(Word and element location records)
* * * * * * *

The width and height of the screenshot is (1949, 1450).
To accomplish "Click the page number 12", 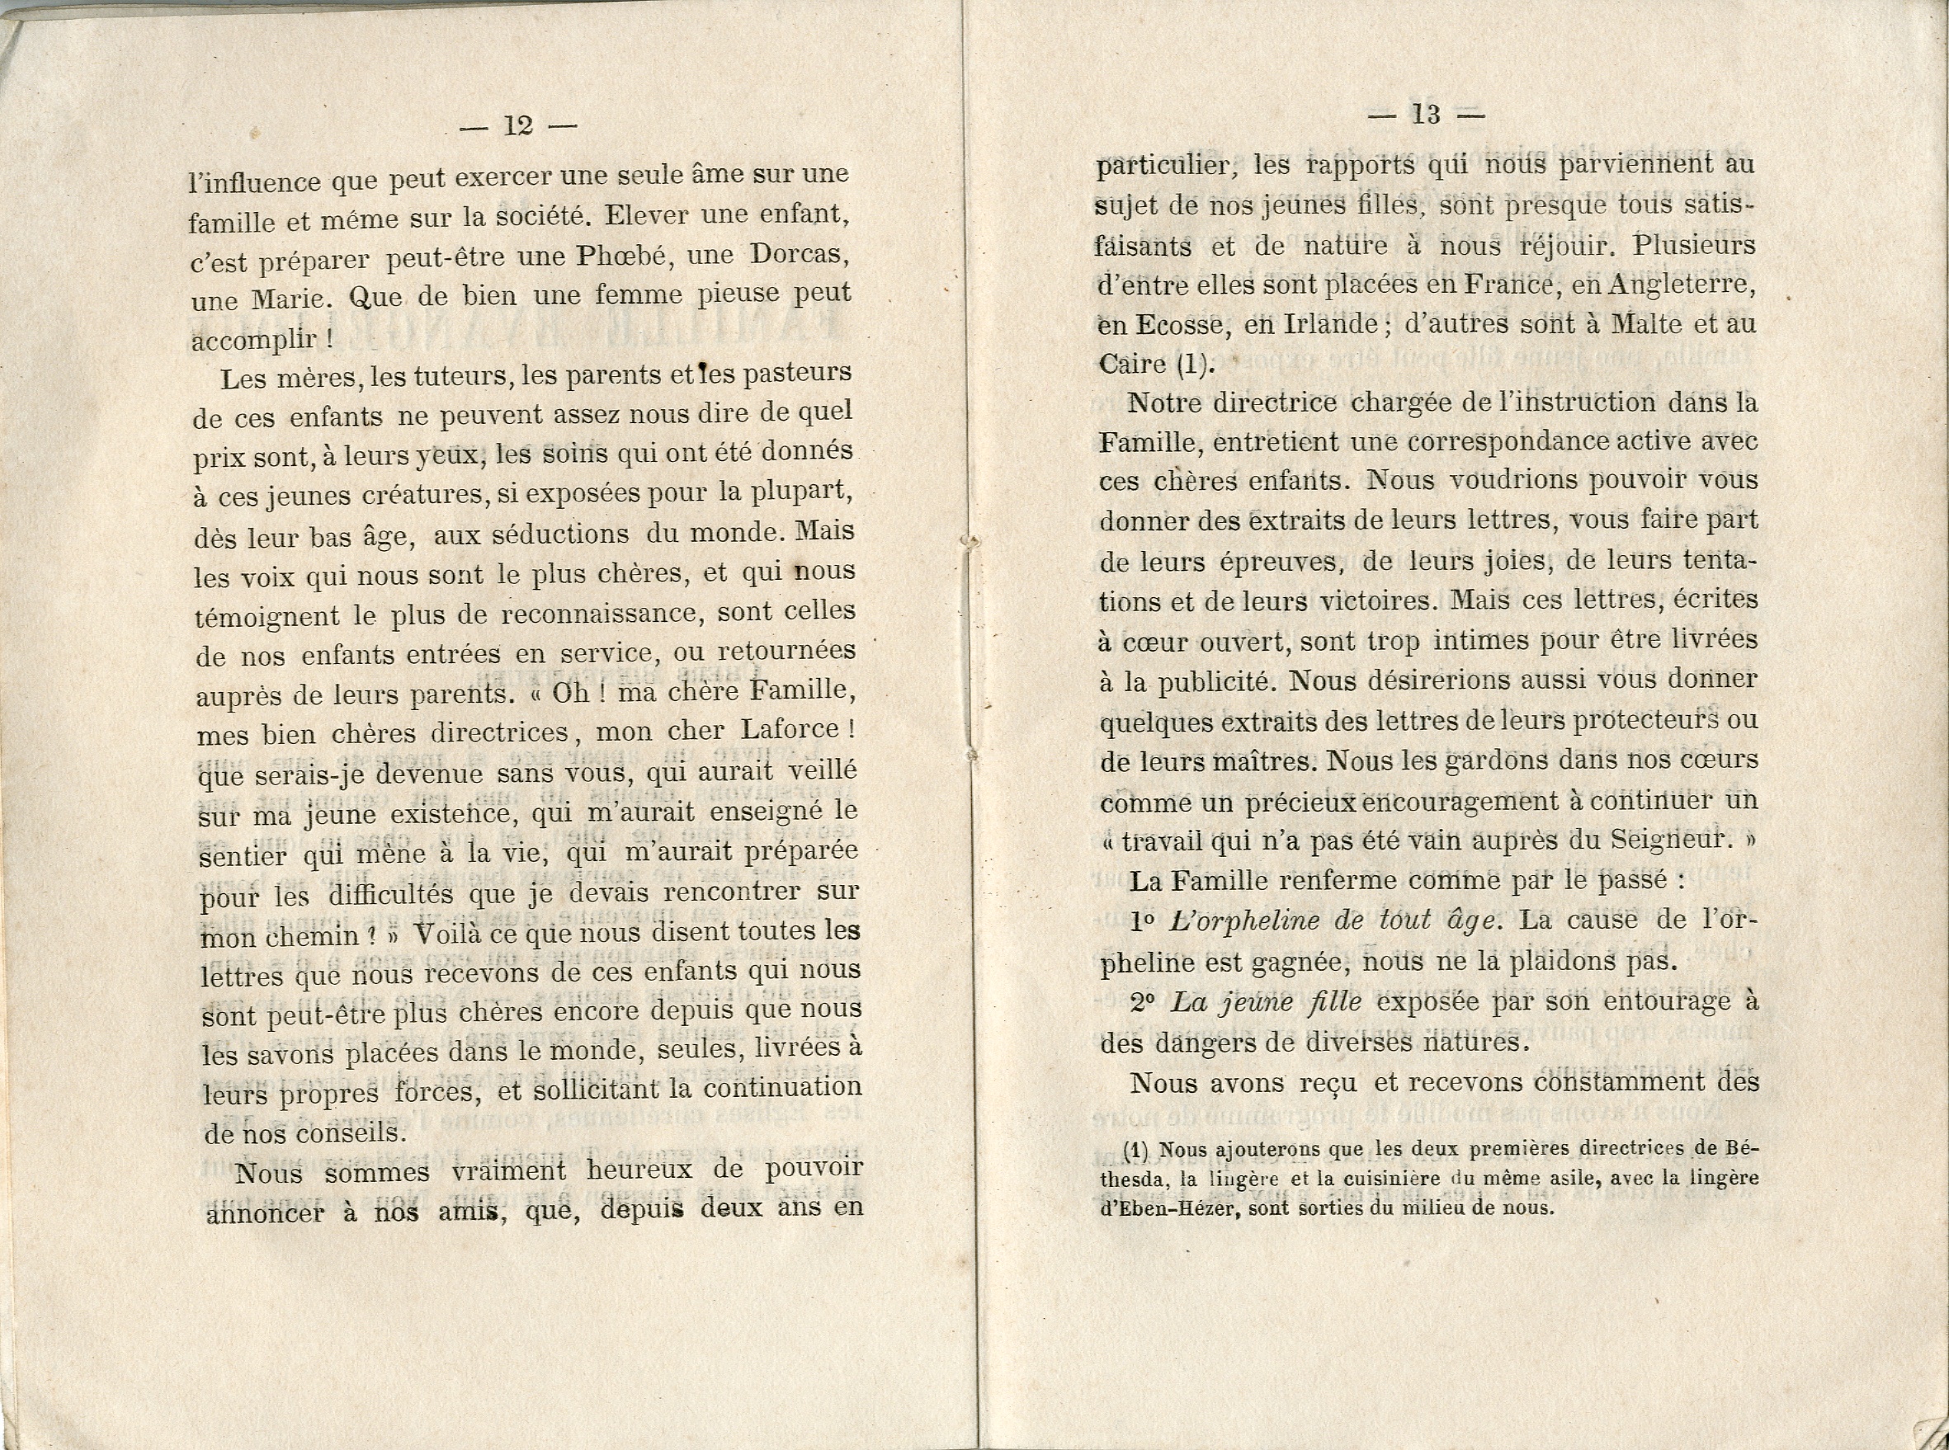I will (518, 126).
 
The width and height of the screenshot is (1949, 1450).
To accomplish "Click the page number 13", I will (1426, 115).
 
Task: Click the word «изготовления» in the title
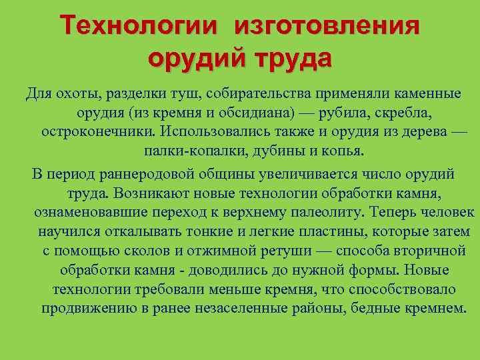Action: pos(327,27)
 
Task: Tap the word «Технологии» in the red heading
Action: pos(139,27)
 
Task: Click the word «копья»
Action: pos(344,151)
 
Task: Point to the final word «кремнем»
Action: pos(434,309)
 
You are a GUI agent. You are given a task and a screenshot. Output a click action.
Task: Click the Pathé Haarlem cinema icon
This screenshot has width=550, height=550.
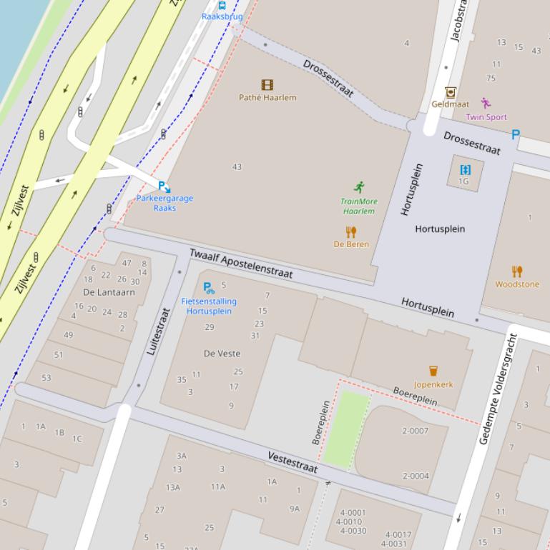click(x=267, y=85)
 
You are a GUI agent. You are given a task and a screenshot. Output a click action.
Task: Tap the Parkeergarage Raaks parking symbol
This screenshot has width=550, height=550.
click(x=164, y=186)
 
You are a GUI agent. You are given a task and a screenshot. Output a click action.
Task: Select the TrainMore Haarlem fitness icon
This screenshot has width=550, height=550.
click(x=359, y=188)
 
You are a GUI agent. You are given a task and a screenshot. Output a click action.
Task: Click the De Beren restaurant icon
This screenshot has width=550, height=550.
click(x=351, y=232)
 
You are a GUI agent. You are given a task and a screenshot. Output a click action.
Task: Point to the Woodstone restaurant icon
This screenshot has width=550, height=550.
click(x=517, y=271)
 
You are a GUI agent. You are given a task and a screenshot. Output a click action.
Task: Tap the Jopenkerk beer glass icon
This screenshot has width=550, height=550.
click(x=433, y=371)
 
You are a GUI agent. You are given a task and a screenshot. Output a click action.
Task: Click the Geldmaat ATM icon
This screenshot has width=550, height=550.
click(x=450, y=92)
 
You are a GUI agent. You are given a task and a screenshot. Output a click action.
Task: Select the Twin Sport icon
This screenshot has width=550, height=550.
click(x=486, y=104)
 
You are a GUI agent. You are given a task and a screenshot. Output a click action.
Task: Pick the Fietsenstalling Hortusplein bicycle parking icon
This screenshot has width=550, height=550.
click(x=209, y=289)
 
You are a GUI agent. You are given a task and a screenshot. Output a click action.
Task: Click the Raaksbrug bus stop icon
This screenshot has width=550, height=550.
click(x=222, y=5)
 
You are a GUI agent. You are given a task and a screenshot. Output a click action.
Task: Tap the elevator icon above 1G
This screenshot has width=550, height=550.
click(x=466, y=169)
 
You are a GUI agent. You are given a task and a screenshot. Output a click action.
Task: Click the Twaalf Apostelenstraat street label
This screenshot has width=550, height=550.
click(x=241, y=264)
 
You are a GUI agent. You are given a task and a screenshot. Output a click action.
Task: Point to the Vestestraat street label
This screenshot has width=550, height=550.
click(x=293, y=462)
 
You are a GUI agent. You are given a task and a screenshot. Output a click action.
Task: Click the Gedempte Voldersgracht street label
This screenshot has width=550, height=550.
click(x=495, y=389)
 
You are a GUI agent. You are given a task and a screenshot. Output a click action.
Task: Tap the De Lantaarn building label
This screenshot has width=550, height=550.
click(x=109, y=292)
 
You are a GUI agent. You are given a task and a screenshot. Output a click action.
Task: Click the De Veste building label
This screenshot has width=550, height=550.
click(x=222, y=354)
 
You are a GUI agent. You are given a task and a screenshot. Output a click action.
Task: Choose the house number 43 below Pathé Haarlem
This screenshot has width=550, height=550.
click(x=237, y=167)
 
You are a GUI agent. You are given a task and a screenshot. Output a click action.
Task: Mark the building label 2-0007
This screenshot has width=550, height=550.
click(x=415, y=431)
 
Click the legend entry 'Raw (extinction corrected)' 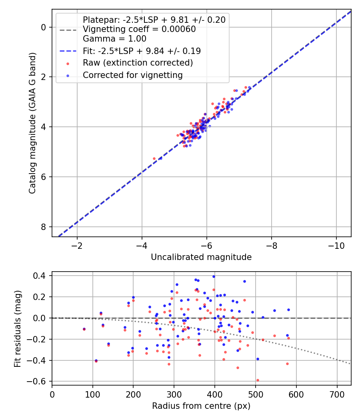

* * * * * * *

Present the lines of the records starting at the line that contains "Task: Point to the final" and ending at the line that contains "click(x=267, y=85)" as a Markdown table with the columns "Row" and "Line", skipping blank lines. Leave the pictures out of the table.

| Row | Line |
|---|---|
| 1 | Task: Point to the final word «кремнем» |
| 2 | Action: pos(434,309) |
| 3 | You are a GUI agent. You are given a task and a screenshot. Output a click action. |
| 4 | Task: Click the Pathé Haarlem cinema icon |
| 5 | This screenshot has width=550, height=550. |
| 6 | click(x=267, y=85) |